Copy the data below verbatim, from the line containing "Collapse the Zoneamento section chevron" up to and including the line containing "click(116, 32)".

== EXERCISE MATERIAL ==
********************

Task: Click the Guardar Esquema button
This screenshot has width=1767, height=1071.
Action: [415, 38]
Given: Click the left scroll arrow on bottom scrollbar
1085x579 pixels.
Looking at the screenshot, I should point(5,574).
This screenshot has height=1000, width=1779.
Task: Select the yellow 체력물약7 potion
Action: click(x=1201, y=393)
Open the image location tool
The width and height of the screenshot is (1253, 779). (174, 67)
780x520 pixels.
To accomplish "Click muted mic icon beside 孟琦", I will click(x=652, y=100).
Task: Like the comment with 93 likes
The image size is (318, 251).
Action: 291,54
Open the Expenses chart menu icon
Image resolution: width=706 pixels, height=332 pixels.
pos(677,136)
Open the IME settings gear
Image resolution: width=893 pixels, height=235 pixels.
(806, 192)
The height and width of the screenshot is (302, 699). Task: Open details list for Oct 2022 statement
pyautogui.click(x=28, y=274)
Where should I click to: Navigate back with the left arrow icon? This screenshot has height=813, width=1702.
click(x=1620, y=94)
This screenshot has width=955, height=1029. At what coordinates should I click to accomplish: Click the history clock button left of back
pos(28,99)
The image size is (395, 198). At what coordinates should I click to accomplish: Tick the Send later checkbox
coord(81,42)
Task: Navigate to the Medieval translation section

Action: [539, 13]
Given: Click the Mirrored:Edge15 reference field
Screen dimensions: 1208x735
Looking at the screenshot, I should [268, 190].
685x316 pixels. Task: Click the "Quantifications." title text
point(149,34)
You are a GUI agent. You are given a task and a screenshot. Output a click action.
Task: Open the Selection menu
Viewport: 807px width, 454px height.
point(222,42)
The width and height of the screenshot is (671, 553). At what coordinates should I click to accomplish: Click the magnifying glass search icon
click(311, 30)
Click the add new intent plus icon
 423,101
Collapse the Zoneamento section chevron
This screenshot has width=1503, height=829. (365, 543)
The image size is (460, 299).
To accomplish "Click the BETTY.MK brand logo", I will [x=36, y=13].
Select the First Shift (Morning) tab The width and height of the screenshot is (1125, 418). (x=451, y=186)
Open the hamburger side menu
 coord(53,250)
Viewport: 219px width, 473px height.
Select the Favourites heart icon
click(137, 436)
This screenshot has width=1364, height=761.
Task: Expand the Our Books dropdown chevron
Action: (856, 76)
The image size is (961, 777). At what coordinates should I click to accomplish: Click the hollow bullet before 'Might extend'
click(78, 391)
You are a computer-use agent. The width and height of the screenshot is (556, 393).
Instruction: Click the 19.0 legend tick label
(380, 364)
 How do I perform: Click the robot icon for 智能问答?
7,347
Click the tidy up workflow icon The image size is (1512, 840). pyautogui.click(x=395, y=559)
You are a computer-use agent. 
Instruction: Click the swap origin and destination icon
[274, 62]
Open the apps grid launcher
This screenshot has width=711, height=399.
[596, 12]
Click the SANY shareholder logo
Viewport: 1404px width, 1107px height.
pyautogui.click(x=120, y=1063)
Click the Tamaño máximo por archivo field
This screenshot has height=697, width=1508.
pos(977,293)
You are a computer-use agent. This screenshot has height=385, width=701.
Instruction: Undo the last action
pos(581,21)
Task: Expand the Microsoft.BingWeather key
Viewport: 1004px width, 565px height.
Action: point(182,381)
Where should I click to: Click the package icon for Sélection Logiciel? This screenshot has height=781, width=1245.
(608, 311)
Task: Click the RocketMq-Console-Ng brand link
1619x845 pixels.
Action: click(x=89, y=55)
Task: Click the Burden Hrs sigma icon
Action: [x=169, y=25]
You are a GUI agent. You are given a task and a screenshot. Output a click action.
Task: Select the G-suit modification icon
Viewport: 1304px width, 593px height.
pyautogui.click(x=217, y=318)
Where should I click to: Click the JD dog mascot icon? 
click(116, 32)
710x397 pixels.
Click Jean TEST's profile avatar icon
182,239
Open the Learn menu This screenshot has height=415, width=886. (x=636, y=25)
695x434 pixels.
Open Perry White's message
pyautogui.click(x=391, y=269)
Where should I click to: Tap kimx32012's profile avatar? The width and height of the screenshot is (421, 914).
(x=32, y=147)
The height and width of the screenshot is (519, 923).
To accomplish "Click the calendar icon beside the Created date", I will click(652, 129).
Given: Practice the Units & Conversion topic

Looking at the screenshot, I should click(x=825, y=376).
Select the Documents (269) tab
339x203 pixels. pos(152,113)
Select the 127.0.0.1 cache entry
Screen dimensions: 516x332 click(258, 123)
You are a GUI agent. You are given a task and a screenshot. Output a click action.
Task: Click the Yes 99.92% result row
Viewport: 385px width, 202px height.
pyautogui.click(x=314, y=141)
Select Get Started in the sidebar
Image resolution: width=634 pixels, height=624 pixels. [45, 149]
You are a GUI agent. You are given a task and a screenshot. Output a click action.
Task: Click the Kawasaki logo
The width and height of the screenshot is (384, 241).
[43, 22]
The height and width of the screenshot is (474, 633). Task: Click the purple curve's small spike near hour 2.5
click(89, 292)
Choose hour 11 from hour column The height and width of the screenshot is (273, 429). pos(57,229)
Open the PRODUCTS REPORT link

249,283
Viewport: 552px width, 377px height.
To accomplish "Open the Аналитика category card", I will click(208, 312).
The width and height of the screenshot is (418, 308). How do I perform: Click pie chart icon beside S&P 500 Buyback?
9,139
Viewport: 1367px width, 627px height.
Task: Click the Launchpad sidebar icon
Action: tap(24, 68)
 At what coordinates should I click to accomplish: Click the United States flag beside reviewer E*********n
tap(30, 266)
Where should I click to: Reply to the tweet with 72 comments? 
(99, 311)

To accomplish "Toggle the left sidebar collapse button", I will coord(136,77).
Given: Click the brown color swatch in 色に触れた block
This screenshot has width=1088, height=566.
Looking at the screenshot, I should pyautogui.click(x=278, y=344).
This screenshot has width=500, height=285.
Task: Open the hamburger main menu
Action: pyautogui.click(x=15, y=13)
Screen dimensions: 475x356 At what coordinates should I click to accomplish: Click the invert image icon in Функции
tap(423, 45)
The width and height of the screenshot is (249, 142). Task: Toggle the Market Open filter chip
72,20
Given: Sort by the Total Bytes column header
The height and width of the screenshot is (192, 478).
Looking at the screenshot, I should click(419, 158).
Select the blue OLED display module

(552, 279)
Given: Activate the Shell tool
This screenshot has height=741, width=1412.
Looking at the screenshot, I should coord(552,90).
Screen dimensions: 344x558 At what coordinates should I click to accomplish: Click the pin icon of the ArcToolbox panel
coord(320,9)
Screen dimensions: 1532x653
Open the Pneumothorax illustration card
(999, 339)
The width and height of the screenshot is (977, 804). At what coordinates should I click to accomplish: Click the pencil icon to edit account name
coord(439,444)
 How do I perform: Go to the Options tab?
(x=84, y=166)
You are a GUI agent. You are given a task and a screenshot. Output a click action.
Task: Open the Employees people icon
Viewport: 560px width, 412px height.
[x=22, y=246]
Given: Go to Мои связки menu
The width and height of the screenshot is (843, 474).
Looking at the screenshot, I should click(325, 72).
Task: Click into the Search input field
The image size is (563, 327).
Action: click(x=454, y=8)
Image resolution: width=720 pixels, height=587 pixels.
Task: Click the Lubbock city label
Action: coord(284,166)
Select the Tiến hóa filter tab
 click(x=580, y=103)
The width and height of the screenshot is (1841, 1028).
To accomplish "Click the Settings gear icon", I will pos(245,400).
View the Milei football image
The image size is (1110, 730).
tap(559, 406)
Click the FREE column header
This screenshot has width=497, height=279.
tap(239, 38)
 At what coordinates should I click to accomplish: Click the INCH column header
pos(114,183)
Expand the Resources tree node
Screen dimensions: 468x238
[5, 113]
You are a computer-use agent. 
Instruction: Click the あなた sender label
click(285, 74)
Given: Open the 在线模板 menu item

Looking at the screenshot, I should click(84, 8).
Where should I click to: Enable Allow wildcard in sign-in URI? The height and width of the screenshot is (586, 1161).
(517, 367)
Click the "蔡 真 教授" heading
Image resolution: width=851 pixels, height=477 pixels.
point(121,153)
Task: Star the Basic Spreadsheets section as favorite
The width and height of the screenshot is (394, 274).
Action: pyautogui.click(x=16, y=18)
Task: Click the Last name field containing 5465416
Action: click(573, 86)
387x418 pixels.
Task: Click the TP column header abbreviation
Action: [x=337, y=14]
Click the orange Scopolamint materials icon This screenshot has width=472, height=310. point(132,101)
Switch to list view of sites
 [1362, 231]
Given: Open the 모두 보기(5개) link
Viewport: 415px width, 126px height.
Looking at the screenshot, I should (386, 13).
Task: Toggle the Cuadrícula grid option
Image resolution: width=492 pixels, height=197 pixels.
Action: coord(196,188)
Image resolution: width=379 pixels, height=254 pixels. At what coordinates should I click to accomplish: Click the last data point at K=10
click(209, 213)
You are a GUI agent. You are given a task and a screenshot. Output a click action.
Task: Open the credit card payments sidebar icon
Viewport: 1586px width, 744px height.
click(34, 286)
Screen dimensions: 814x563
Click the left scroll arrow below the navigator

********************

== EXERCISE RESPONSE ==
Collapse the Zoneamento section chevron
This screenshot has width=1503, height=829. (365, 543)
The image size is (460, 299).
To accomplish "Click the BETTY.MK brand logo", I will [x=36, y=13].
Select the First Shift (Morning) tab The width and height of the screenshot is (1125, 418). (x=451, y=186)
Open the hamburger side menu
 coord(53,250)
Viewport: 219px width, 473px height.
Select the Favourites heart icon
click(137, 436)
This screenshot has width=1364, height=761.
Task: Expand the Our Books dropdown chevron
Action: (856, 76)
The image size is (961, 777). At what coordinates should I click to accomplish: Click the hollow bullet before 'Might extend'
click(78, 391)
You are a computer-use agent. The width and height of the screenshot is (556, 393).
Instruction: Click the 19.0 legend tick label
(380, 364)
 How do I perform: Click the robot icon for 智能问答?
7,347
Click the tidy up workflow icon The image size is (1512, 840). pyautogui.click(x=395, y=559)
You are a computer-use agent. 
Instruction: Click the swap origin and destination icon
[274, 62]
Open the apps grid launcher
This screenshot has width=711, height=399.
[596, 12]
Click the SANY shareholder logo
Viewport: 1404px width, 1107px height.
pyautogui.click(x=120, y=1063)
Click the Tamaño máximo por archivo field
This screenshot has height=697, width=1508.
pos(977,293)
You are a computer-use agent. This screenshot has height=385, width=701.
Instruction: Undo the last action
pos(581,21)
Task: Expand the Microsoft.BingWeather key
Viewport: 1004px width, 565px height.
Action: point(182,381)
Where should I click to: Click the package icon for Sélection Logiciel? This screenshot has height=781, width=1245.
(608, 311)
Task: Click the RocketMq-Console-Ng brand link
1619x845 pixels.
Action: click(x=89, y=55)
Task: Click the Burden Hrs sigma icon
Action: [x=169, y=25]
You are a GUI agent. You are given a task and a screenshot. Output a click action.
Task: Select the G-suit modification icon
Viewport: 1304px width, 593px height.
pyautogui.click(x=217, y=318)
Where should I click to: Click the JD dog mascot icon? 
click(116, 32)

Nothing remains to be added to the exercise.